Tang Jitian was prevented from boarding the flight by security guards at Fuzhou Changle International Airport on Wednesday, who tore up his boarding pass.
Tang’s daughter, who lives in Japan, is currently critically ill with tuberculosis, but Tang has been prevented from visiting her, he told RFA.
Tang said he had checked his luggage for the flight at around 8:30 a.m., before heading through security.
“When I arrived at Border Inspection Window No. 8, a police [officer] checked my passport and swiped it,” Tang said. “Then [another] policeman came over to check my documents again.”
“After that, several more police officers were called and they took me to an interrogation room inside the immigration checkpoint,” he said.
Tang was told he wouldn’t be allowed to leave China, despite his family circumstances.
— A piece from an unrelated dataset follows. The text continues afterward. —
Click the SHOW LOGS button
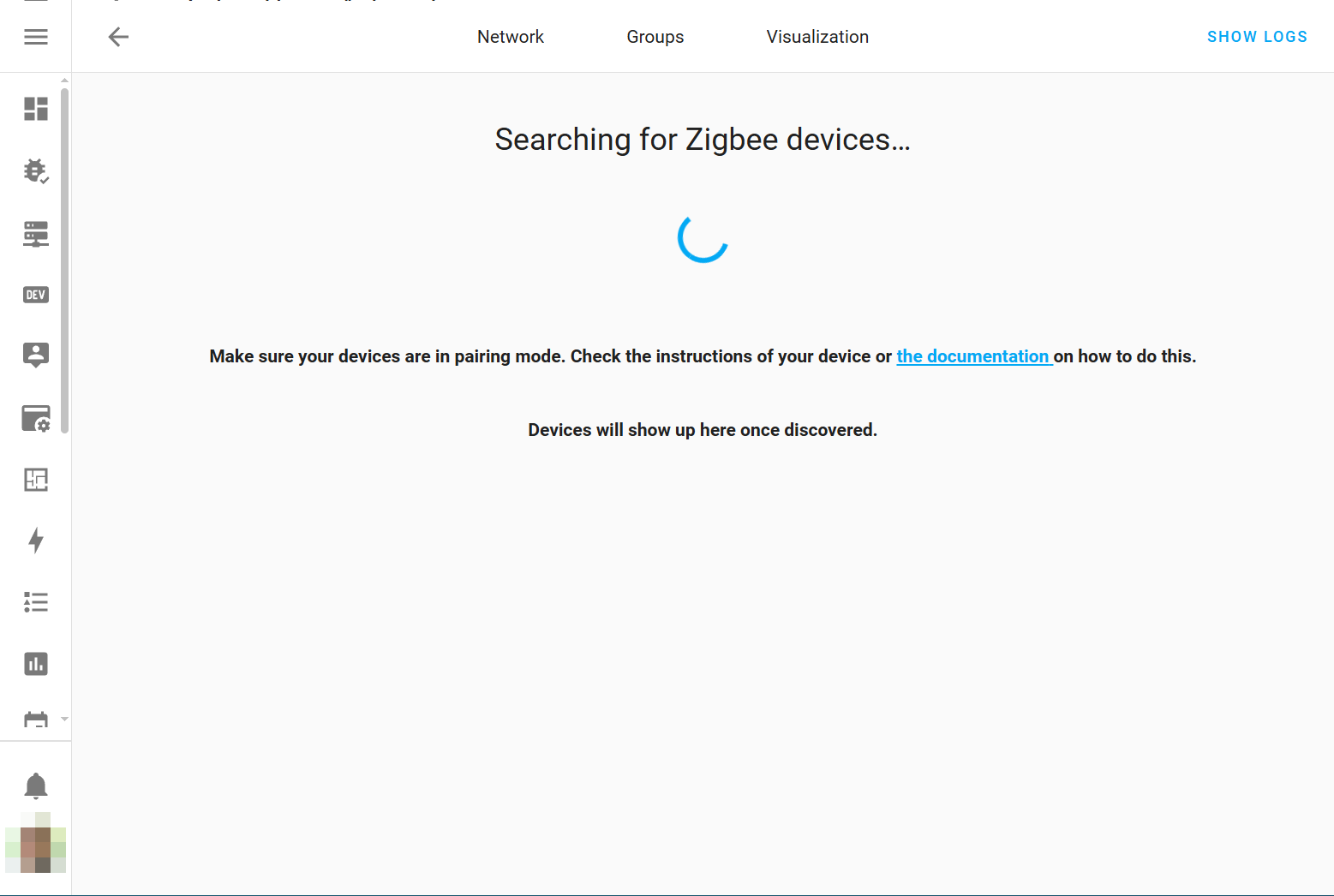This screenshot has width=1334, height=896. point(1257,37)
“They told me verbally that, in accordance with Article 12, Sec. 5 of China’s Entry and Exit Administration Law, I wasn’t allowed to leave the country, because I would ‘endanger national security’,” he said.
“They told me this was on the orders of the Beijing municipal public security bureau, but they refused to tell me the names and contact details of the individuals [who had ordered the travel ban],” he said. “They said they were only carrying out the tasks assigned to them.”
“By that time, there were more and more uniformed police gathering in the area, so I just left,” Tang said. “They threw my boarding pass into the trash.”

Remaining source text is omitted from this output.